11. However, by September of 2001, the title of the releases and the content thereof changed. The new releases were entitled "Subcontractor Release and Waiver of Claims and Affidavit," and they included more comprehensive waiver language:
In consideration of the payment herewith made, the Undersigned does fully and finally release and waive any and all claims, causes of action, and/or lien rights against the Contractor, its Surety, and the Owner for all costs, expenses, or losses of any nature or description which have arisen or are in any manner related to any aspect of the Work Items from the date the Work Items originally commenced to the date payment is made hereunder. This Release and Waiver applies to all claims, disputes, and other matters though [sic] the date this payment is made, including all claims for direct and indirect costs, impacts inefficiencies, productivity losses, delays, accelerations, ripple effects, field and home office overhead, equipment costs, and all other consequential and incidental costs, losses, and/or damages.
(See, e.g., Def.'s Exh. 18).
12. Before Scandale realized that Bell had changed the release language, Mark Paradise executed two of the latter releases, in September of 2001 and October of 2001. (Def.'s Exhs. 18, 19).
13. Thereafter, specifically, in the releases dated November of 2001 through July of 2003, Scandale attempted to reserve its rights by adding language at the end of each release excepting waiver of claims as to "all outstanding change order requests and delayed impact costs associated with June 2001 shutdown (amount yet to be determined)." (See, e.g., Def.'s Exh. 21).
14. Also during the course of Scandale's work on the Project, a series of Change Orders were executed by the parties as a result of the delays in the Project, in accordance with paragraph 10 of the Subcontract. (See, e.g., Def.'s Exh. 2).
15. In order for Scandale to be paid in the amount provided in Change Order 11, the final Change Order executed and the one most pertinent to our discussion here, Mark Paradise had to sign it without modification. (Rec. Doc. 107 at 52).
16. Thus, on July 8, 2003, Mark Paradise signed Change Order 11. (Def.'s Exh. 8).
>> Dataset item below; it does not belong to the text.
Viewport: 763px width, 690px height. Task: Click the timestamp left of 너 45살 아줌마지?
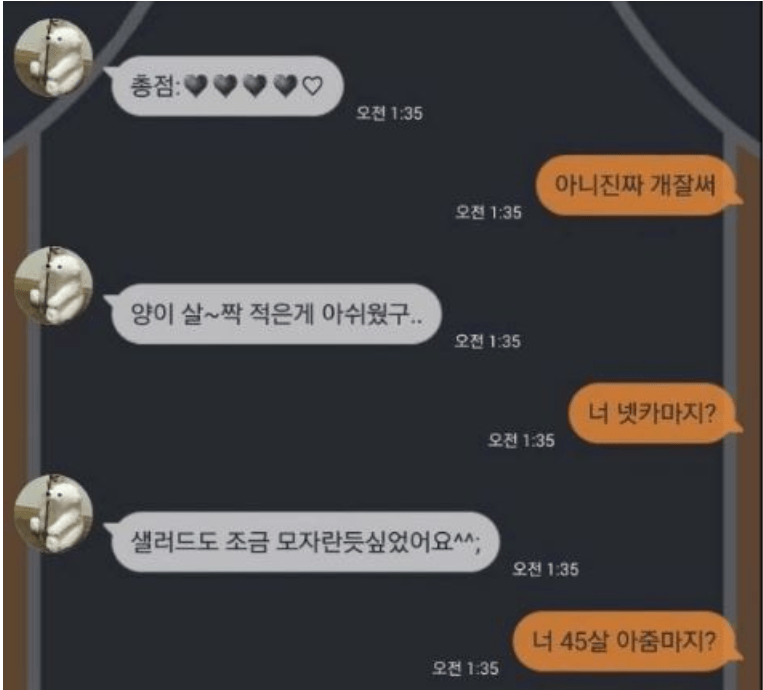click(466, 668)
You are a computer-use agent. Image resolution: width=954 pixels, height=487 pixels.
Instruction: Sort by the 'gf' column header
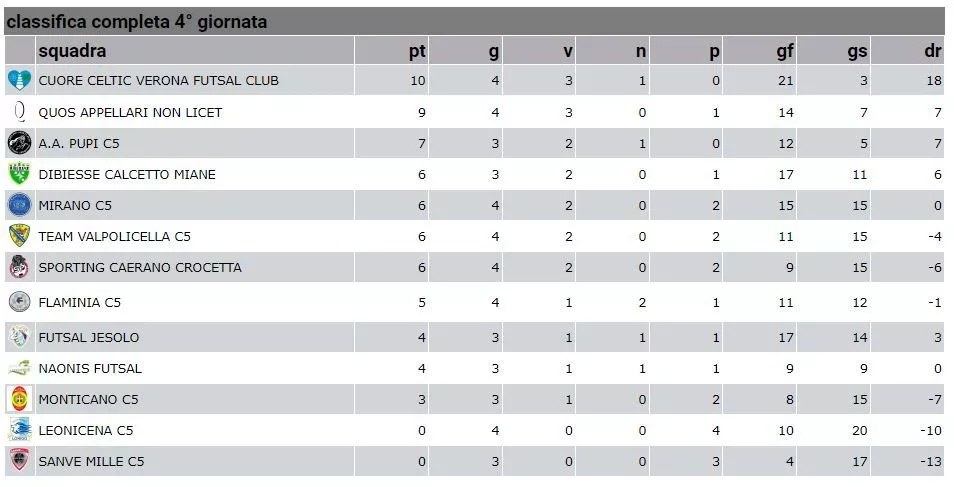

The relevant portion of Change Order 11 specifically provides:
This change order also provides complete and final payment for all bulletins and contract document postings to date including but not limited to bulletin nos. 1 through 250, final issue 10/26/00 drawings and specifications and returned submittal comments. This change order represents full and final settlement for time and money for the work required in this change, including all delays, labor inefficiency and other impact costs associated with this change. The subcontractor hereby releases the contractor from any and all liability under this subcontract for further equitable adjustment attributed to such factors or circumstances giving rise to this modification.
(Def.'s Exh. 8 at 3).
16. As noted above, Scandale's work on the Project was essentially complete by July 1, 2003. Accordingly, also around this time, Scandale submitted its "Final Application and Certification for Payment" to Bell, seeking payment of the final contract balance, $287,307.64, at least twice. (See, e.g., Pl.'s Exh. 175).
17. Bell refused to pay Scandale the final contract balance unless and until Scandale signed a final waiver releasing all of its claims. (Rec. Docs. 105 at 50; 110-2 at 26).
18. For example, via a letter dated August 19, 2003, Bell offered to pay Scandale the $287,307 contract balance, as well as $175,000 to settle all of Scandale's claims arising out the delays associated with the earthwork shutdown and ensuing problems, on the condition that Scandale sign a final waiver of all claims. (Pl.'s Exh. 126).
19. Scandale was given only one (1) day to consider the settlement offer. (Pl.'s Exh. 126).
20. Although Bell knew of an outstanding claim by one of Scandale's subcontractors, Mid-Valley, as early as October of 2002 (see Def.'s Exh. 128), the limited record before us presents no evidence that this potential claim was articulated by Bell as a justification for its repeated demands for a final waiver from Scandale.
21. Indeed, contrary to Bell's assertions in its briefing (see, e.g., doc. 110-2 at 10), no provision within the Subcontract explicitly required that Scandale execute a so-called final waiver before Bell's payment of the contract balance became due.
22. As the instant action makes clear, Scandale declined Bell's August 19, 2003 settlement offer.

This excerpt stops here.